Okuma metni:
/---

“Saç Örgüsü”: 3 kadın, 3 hayat, 3 ülkeyi anlatan bir kitap

Biri 33 yıldır hayatımda olan bir dost, diğeri 30 yıldır hayatımda olan bir diğer dost. Çok güzel günlerimiz oldu, çok kavgalarımız da oldu aynı zamanda. Dile kolay onca yıl. Tüm anılarım onlarla oluştu benim.

Biri Amerika’da, biri İstanbul’da yaşıyor. Ben ise Kıbrıs’ta. Pek tabii bu 3 dost için bırakın bir araya gelmek, görüntülü konuşmak bile oldukça zor oluyor. Bundan birkaç hafta önce yine konuşma ayarlayamadığımız günlerden birinde kızlara yazdığım bir cümleydi “3 kadın, 3 hayat, 3 ülke.”

Ertesi gün başka bir şey almak için girdiğim dükkanda dayanamayıp kendimi kitap reyonunda bulmuştum. İlk dikkatimi çeken kitabın adı “Saç Örgüsü” idi. Ne alaka dedim içimden, ama merak da etmedim değil hani. Kitabı elime aldım arka sayfasını çevirdim ve yaşadığım şaşkınlığı sizlere anlatmam mümkün değil.

Kitabın arka kapağında en başta yazan cümle “3 kadın, 3 hayat, 3 kıta.”

Bir önceki günkü mesajımın tek farkı, kıta yerine ülke yazmış olmamdı. Çünkü ikimiz aynı kıtadaydık ve bu sebepten dolayı mesajımda kıta yerine ülke kelimesini tercih etmiştim, ama içten içe kıta yazmayı düşündüğümü de belirtmek isterim.

Elbette bu tesadüfü oracıkta bırakıp gitmeyecektim. Kitabı aldım ve ertesi gün hemen okumaya başladım. Hiç kimse tavsiye etmeden, sadece konusunu ve kapağını beğendiğim için aldığım 2. kitaptı bu. İlki gibi bunu da oldukça beğendiğimi ve yalnızca trend olan kitaplara değil, tüm kitaplara şans vermeniz gerektiğini bu vesileyle söylemiş olayım.

Fotoğraf: ruhunarenkkat.com

Kitap ile ilgili çok fazla detaya girmeden kısaca özetlemek isterim. İtalya, Kanada ve Hindistan’daki birbirinden bağımsız 3 kadının hayatlarını anlatıyor ve Smita’nın hikayesi ile başlıyor. Onun hayatını okuyunca, Giulia ve Sarah’nın hayatları ilk etapta daha güzel gözükse de, ilerleyen sayfalarda bu iki kadının çektiği sıkıntıların da kendi toplumlarına paralel olduğunu görüyoruz.

\---

Yapılacak alıştırmalar:
• A. Saç Örgüsü yazısına göre kitap hangi kadının hikâyesiyle başlıyor?
• B. Saç Örgüsü yazısında "Kitap ile ilgili" sözcüklerini içeren yerle açılıp "paralel olduğunu görüyoruz." ile kapanan bölümü hiç değiştirmeden yeniden yazın.

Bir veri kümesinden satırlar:
/---

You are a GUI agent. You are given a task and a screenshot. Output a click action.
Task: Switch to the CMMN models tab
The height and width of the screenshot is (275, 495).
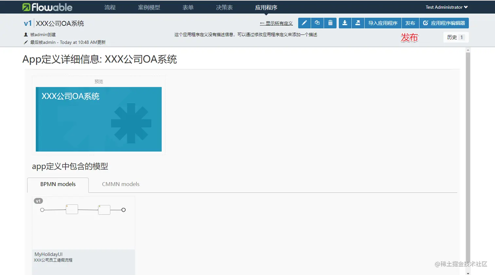pos(121,184)
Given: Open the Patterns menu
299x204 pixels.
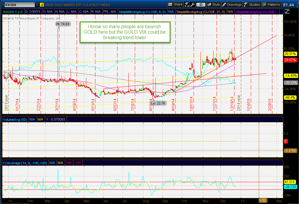Looking at the screenshot, I should (x=271, y=5).
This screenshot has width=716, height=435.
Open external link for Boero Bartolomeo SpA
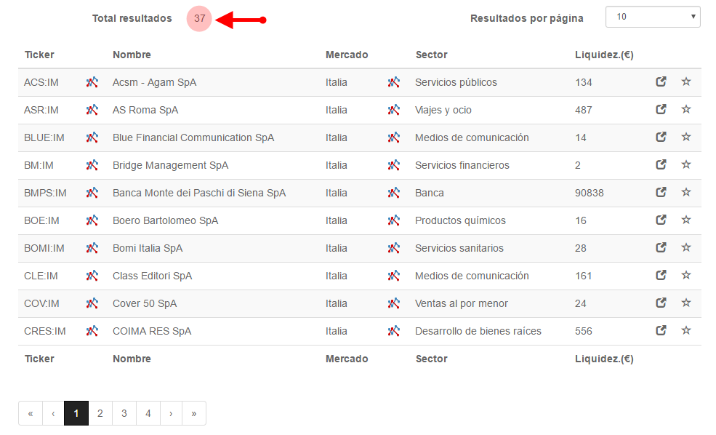661,220
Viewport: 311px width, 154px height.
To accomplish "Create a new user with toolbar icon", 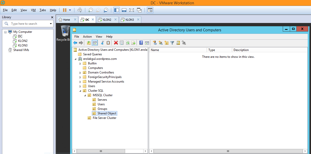I will point(155,43).
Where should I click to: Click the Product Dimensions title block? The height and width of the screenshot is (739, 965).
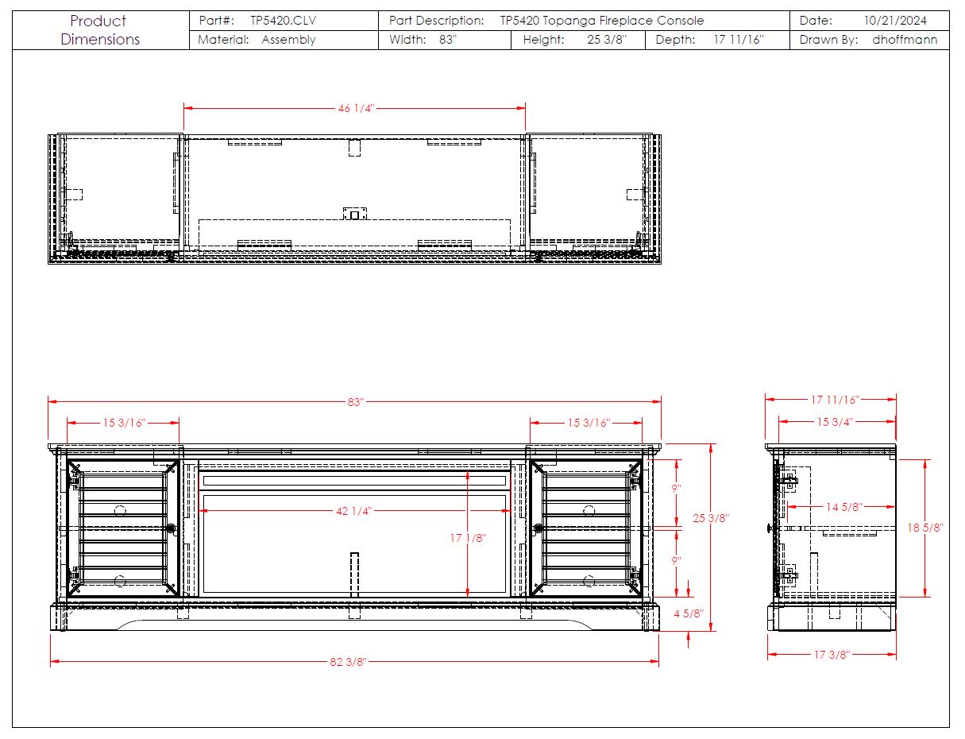pos(100,30)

\---

Yanıtlar:
• A. Smita'nın hikâyesiyle başlıyor.

• B.
Kitap ile ilgili çok fazla detaya girmeden kısaca özetlemek isterim. İtalya, Kanada ve Hindistan’daki birbirinden bağımsız 3 kadının hayatlarını anlatıyor ve Smita’nın hikayesi ile başlıyor. Onun hayatını okuyunca, Giulia ve Sarah’nın hayatları ilk etapta daha güzel gözükse de, ilerleyen sayfalarda bu iki kadının çektiği sıkıntıların da kendi toplumlarına paralel olduğunu görüyoruz.